Feature Focus: Safe OSS Component Version Recommender

10 August 2022

All roads lead to Rome. However, when having to get an Open Source Software (OSS) component back to a safer state vis-à-vis security vulnerabilities, there are many possible paths, some longer or shorter, while some shortcuts exist. CAST Highlight automatically recommends quick and ideal component upgrade scenarios to remove vulnerabilities. See in this article how the Safe OSS Component Version Recommender feature works.
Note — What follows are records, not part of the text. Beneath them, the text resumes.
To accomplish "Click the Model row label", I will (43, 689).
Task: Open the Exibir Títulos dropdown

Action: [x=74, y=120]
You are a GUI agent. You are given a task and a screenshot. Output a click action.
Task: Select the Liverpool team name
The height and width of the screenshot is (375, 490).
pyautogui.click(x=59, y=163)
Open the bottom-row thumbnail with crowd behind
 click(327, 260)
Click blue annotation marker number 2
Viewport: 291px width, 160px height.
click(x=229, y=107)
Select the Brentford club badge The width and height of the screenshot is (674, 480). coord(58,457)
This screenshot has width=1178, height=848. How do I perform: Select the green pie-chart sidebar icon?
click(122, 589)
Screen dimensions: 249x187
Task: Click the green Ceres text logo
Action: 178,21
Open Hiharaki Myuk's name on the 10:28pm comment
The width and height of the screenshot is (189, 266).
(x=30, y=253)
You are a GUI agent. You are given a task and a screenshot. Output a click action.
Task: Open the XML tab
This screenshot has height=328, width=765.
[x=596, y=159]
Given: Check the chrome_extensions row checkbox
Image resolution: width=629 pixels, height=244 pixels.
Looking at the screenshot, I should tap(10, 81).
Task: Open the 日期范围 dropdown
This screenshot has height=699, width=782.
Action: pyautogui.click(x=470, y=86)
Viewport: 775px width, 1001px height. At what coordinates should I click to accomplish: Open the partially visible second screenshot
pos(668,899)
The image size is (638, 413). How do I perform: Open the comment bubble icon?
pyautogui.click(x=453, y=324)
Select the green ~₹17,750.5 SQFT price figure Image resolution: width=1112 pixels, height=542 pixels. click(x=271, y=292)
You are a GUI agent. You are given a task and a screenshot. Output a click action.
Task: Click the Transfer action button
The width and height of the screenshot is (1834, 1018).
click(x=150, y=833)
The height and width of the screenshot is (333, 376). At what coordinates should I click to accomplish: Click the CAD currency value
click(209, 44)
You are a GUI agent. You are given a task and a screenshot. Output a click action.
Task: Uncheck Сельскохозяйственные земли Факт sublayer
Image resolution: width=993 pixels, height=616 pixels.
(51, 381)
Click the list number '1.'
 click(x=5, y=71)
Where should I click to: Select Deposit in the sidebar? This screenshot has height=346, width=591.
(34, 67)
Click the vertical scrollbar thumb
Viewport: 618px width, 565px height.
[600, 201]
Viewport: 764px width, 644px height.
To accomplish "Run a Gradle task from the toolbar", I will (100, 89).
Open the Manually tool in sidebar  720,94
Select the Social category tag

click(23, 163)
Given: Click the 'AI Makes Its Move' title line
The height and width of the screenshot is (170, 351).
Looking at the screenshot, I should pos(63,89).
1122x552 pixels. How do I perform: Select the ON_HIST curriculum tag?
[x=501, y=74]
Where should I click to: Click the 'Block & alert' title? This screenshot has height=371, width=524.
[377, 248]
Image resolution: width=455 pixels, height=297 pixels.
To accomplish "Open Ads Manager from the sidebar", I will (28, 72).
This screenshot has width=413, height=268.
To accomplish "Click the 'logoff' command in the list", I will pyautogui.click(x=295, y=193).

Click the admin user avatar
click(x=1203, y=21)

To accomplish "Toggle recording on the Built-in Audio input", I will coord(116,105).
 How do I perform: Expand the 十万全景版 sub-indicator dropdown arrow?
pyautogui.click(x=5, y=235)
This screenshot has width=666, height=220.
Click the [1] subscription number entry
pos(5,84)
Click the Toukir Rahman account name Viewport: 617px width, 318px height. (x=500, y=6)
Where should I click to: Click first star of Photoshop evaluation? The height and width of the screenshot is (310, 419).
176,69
CAST Highlight’s Safe OSS Component Version Recommender

Identifying the right version to upgrade a vulnerable component to can be time consuming, especially when you amassed vulnerabilities across dozens of components over time by not upgrading OSS components to safer versions. The target component version should improve the security (i.e., less vulnerabilities) while not breaking the application due to significant change requirements if the new version is dramatically different than the current version in use. You could manually look at the component timeline with vulnerability data by version so that you can determine the target version. But still, this is a manual and tedious exercise. CAST Highlight now automatically calculates and reports the two versions you should consider for your OSS component upgrades: the safer and closest version, and the safest version. Let’s see how the feature works in detail.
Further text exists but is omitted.